To the Editor:
I just finished reading the article on “Solution to E. Main St. wall” in the Feb. 13 edition.
For more than a year, I have watched the damage to the front of the property at 351 E. Main St. become more and more of a problem and have wondered when something was going to be done to eliminate the problem. Unfortunately, all I have seen is finger pointing at oil companies with their expected response that they are not solely responsible for the damage. I agree with their opinion that they alone should not be expected to shoulder the cost of repairing damages because of the volume of trucks using State Route (SR 43).
In my opinion, due diligence on the part of ODOT and those responsible for issuing permits for oversized vehicles should have been seriously considered before permits were issued. Also, you do not have to be an engineer to recognize the curve at the end of town is inadequate for the space required for wide turns by big rigs. Couple this with the fact that in a moment of genius someone decided the gas line should also be positioned on that curve and you have the ingredients of a major disaster waiting to happen. When you consider how many times in 2013 alone the guard rail was replaced in front of the gas lines, public safety officials, county commissioners and village officials should be screaming for an immediate solution from the Ohio Department of Transportation.

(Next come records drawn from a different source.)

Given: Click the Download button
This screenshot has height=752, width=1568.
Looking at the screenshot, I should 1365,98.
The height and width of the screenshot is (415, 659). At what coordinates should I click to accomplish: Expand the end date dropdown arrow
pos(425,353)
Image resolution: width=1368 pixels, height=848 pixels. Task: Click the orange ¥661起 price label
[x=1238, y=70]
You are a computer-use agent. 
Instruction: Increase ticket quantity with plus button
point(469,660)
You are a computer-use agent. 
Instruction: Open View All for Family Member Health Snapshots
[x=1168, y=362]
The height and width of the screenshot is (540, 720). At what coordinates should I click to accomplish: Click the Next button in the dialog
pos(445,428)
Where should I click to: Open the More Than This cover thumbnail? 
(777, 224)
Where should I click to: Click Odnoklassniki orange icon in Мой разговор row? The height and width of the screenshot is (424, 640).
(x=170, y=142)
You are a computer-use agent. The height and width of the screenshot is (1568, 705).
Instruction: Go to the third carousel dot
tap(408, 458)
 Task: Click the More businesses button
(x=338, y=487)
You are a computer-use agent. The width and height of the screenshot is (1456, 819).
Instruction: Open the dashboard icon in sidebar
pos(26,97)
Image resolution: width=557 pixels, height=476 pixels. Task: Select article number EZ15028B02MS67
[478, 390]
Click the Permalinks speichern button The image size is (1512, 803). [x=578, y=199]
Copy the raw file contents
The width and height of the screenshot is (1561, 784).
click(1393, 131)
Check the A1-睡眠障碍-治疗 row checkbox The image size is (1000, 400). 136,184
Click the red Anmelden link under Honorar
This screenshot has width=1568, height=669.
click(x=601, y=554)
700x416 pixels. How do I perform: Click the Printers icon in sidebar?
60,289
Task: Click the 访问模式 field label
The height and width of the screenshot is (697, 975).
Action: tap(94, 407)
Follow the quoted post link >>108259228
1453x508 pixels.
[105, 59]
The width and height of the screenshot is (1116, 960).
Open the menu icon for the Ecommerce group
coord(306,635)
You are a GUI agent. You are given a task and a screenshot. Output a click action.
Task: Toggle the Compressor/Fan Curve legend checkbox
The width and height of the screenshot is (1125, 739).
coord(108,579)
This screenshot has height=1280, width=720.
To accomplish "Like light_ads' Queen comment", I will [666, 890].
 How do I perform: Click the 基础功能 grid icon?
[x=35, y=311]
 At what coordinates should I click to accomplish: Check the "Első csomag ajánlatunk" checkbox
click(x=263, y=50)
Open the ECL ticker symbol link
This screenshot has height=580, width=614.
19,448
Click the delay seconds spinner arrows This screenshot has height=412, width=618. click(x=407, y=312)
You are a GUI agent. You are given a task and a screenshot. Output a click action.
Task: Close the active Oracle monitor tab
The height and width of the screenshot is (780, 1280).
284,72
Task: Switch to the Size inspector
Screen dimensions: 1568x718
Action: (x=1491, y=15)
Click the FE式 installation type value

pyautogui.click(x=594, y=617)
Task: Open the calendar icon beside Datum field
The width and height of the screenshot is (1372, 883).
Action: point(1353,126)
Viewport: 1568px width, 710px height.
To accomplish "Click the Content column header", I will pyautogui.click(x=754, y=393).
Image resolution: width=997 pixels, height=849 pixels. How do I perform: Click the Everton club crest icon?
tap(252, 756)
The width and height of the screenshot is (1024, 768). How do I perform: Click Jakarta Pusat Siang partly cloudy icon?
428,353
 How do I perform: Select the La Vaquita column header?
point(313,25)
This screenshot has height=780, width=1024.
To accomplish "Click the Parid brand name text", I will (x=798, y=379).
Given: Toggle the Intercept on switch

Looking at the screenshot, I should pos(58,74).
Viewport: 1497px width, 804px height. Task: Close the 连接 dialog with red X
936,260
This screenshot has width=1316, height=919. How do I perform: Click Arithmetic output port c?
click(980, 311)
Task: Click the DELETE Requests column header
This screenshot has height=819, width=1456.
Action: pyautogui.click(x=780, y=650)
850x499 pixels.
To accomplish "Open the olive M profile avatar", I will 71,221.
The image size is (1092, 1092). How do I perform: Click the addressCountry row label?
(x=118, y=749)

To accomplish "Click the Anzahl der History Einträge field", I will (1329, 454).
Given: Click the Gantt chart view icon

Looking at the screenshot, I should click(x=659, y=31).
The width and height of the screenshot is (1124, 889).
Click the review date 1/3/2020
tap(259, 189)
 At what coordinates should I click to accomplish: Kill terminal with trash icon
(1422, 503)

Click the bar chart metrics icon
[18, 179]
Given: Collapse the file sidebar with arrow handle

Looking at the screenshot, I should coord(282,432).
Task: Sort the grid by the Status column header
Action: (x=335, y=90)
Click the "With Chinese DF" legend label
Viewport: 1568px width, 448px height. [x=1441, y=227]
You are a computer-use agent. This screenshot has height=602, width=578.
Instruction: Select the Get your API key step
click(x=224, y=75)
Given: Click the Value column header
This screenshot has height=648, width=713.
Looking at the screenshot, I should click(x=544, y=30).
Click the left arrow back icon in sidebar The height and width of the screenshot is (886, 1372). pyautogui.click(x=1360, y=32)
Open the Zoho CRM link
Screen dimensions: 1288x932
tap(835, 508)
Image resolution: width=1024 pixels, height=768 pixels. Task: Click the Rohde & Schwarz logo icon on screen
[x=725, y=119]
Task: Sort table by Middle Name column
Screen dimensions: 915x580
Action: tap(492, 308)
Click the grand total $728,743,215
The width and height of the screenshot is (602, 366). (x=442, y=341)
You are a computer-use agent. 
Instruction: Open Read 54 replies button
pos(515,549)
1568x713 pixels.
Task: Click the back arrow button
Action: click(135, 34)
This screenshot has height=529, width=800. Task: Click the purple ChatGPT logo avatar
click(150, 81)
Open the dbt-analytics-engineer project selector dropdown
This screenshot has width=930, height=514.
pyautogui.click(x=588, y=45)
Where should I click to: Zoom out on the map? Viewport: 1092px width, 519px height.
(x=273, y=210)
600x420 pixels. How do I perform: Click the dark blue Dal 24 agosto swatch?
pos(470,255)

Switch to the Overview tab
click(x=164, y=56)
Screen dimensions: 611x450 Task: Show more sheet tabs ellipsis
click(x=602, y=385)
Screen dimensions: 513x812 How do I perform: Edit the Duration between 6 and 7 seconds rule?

I may be naive, but the solution to the problem is not that complex. The road needs to be widened. As you enter town from the east, the three properties on the right at the top of the hill need to be razed, the bank cut away and the road widened. The same thing should be done at the bottom of the hill where SR 9 and SR 43 split: raze the dilapidated building at the base of the hill and widen the turn from SR 43 to 9 before someone is killed by truckers who have no regard for traffic when they change routes. When can we expect actions like this to happen? Property condemnations and associated actions are lengthy and time consuming, but they will not begin on their own. Our county and the state are raking in millions of dollars from oil companies and the companies associated with them and, we as residents of the county, should demand public safety and the preservation of private property rights have a high priority when those monies are expended.
One last comment: In the same article, the mayor stated he believed the railroad is responsible for maintenance of the tracks on Main St. and would contact them. If the railroad cannot establish weight limits on vehicles that cross their tracks, how can they be held solely responsible? Repairs obviously need to be made, but please, let’s not pass the buck to the owner who has no control over the damage.